Le père Stéphane a insisté sur la gravité de la situation au Nigéria. « Il faut crier sur tous les toits ce qui se passe dans ce pays » a-t-il souligné. Ces dernières années, les extrémistes attaquent systématiquement les chrétiens, et le nombre de chrétiens assassinés s’élève à plusieurs milliers par an. « Ils s’attaquent à des villages chrétiens entiers et éliminent tout le monde. Ils s’emparent d’un village, d’une petite ville, et ceux qui n’ont pas eu le temps de fuir sont tués, leurs maisons sont brulées, ainsi que leurs églises, leurs plantations, tous leurs biens. Les rapports ne tiennent pas compte de ceux qui meurent de faim à la suite de ces attaques, de ceux qui meurent dans des camps de réfugiés, il n’existe aucune statistique. Il y a un énorme travail à faire, notamment pour l’Église orthodoxe russe, en vue d’aider les chrétiens nigériens ». Les terroristes du groupe « Boko haram » n’hésitent pas à s’attaquer à des universités, à des écoles chrétiennes, à des orphelinats.
La République démocratique du Congo est un pays majoritairement chrétien, bien que le Nord-Est soit depuis deux ou trois ans la cible d’attaques de djihadistes, pratiquant l’éradication massive des chrétiens suivant les mêmes principes qu’au Nigéria, quoiqu’à une moindre ampleur.
En Ouganda, les extrémistes attaquent les pasteurs chrétiens, les enlèvent, les tuent la plupart du temps. On tue aussi d’ex-musulmans, convertis au christianisme.
Au Kénya, c’est le groupe « Ach-Chabab » qui s’attaquent aux chrétiens, depuis le territoire de la Somalie. A l’Est du pays, ils recourent à une tactique épouvantable, attaquant les cars reliant les villes du pays et tuant tous les passagers de confession chrétienne.
En Somalie, les chrétiens sont presque dans la même situation qu’en Libye : ils ont pratiquement disparu, et ceux qui restent se cachent. Le moindre signe d’appartenance au christianisme est immédiatement puni de mort.
Le problème s’étend, touchant de plus en plus de pays, précise le hiéromoine Stéphane (Igoumnov). Dans certains pays, les persécutions commencent par des attaques d’extrémistes contre les réunions de chrétiens, contre les processions des jours de fête. Les enfants sont aussi victimes des attaques et des enlèvements.

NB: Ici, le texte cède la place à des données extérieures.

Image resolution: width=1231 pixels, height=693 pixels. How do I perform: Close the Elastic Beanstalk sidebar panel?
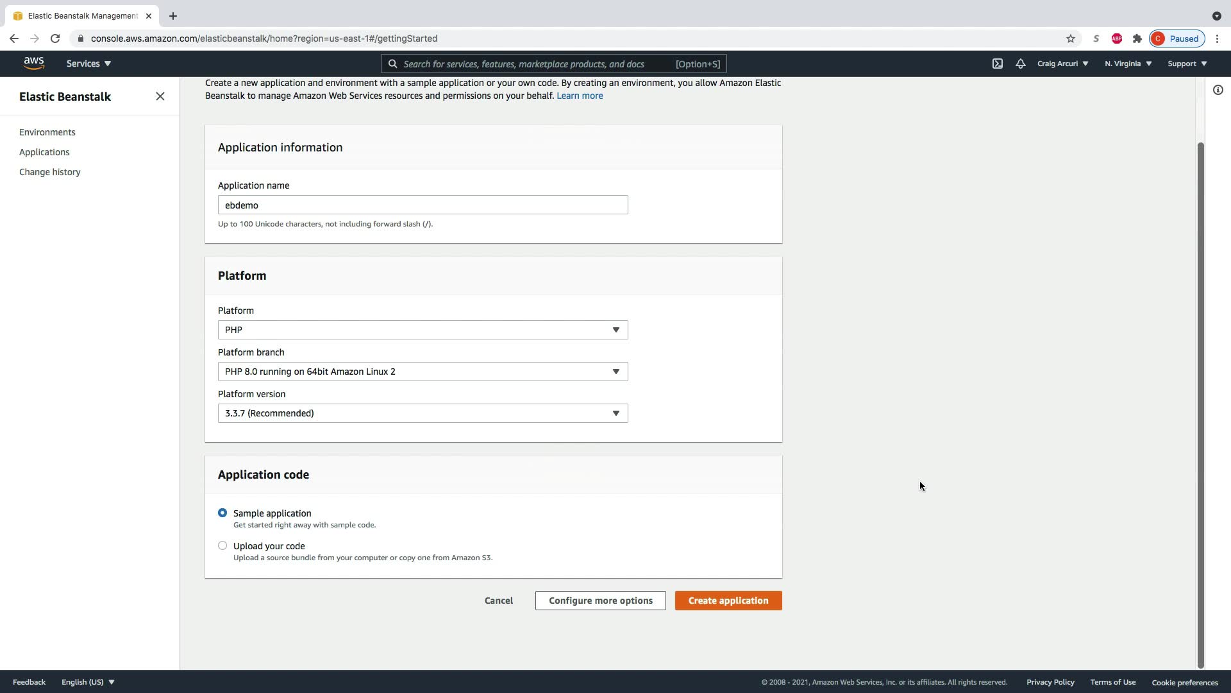[160, 96]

Or, la communauté internationale, dans l’ensemble, est muette sur les persécutions et sur l’éradication des chrétiens d’Afrique.
Les participants à la conférence de presse ont répondu aux questions des journalistes. Il a été question, notamment, de la coopération interchrétienne pour aider les chrétiens persécutés d’Afrique. Le métropolite Léonide a parlé des mesures prises pour organiser le fonctionnement des communautés africaines orthodoxes ayant rejoint l’Exarchat patriarcal d’Afrique.